Our eyes are perhaps two of our most important body parts. Without good vision, we would all struggle with the most basic of tasks – ranging from driving down the street to cooking dinner in the evening. For those of us who struggle with vision or are partially sighted, daily life often needs a little extra touch of hard work and support to stay safe and independent.
Luckily, the standard of modern eye care is progressing fast. Changes in modern technology mean that all sorts of new innovations have come out in the last few years, and the industry is looking ahead to an exciting future.
In this article, we will take a look at just how much eye care has changed in the last century – and where it is likely to be headed next.
How modern technology has changed eye care
Modern technology is changing almost everything about the way we live, from the devices in our pockets to the equipment in our homes, and much more.
Health care is a field that is also changing as a result of technological advances. Opticians in particular are finding that the human eye, which was once seen as a complex and difficult-to-treat organ, is now much easier to navigate, leading to more streamlined provision of care and better outcomes for patients.
Until recently, for example, opticians often struggled to see into the retina – the bit of your eye that takes in the light all around you and allows this to morph into the visions that you see. A hundred years ago, seeing into this part of the eye was a difficult task. Even a few years ago, the only way to do it was to use eye drops to make the pupils larger and enable an optician to simply look inside – and even then, it was still a fiddly task, plagued with difficulties and requiring a lot of trial and error. However, now, with a piece of advanced eye care technology known as “Optos Daytona”, opticians and other medical professionals can use hi-tech equipment to see into your retina and scan almost 100 percent of it right away, meaning that diseases can be identified earlier and even prevented.

• **Source data**:
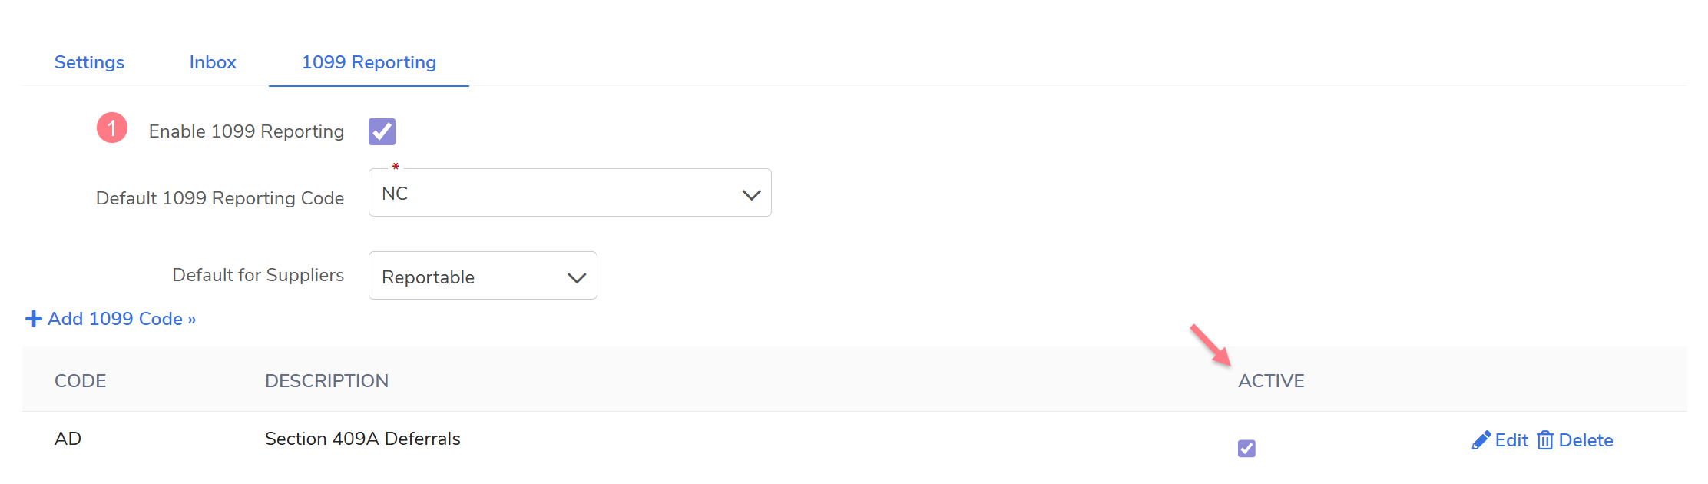This screenshot has width=1708, height=484.
Task: Click the DESCRIPTION column header
Action: click(326, 381)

• **Brief**: From the eye care text above, write out everything from "Luckily, the standard" down to "be headed next.", word for word.

• **Response to this task**:
Luckily, the standard of modern eye care is progressing fast. Changes in modern technology mean that all sorts of new innovations have come out in the last few years, and the industry is looking ahead to an exciting future.
In this article, we will take a look at just how much eye care has changed in the last century – and where it is likely to be headed next.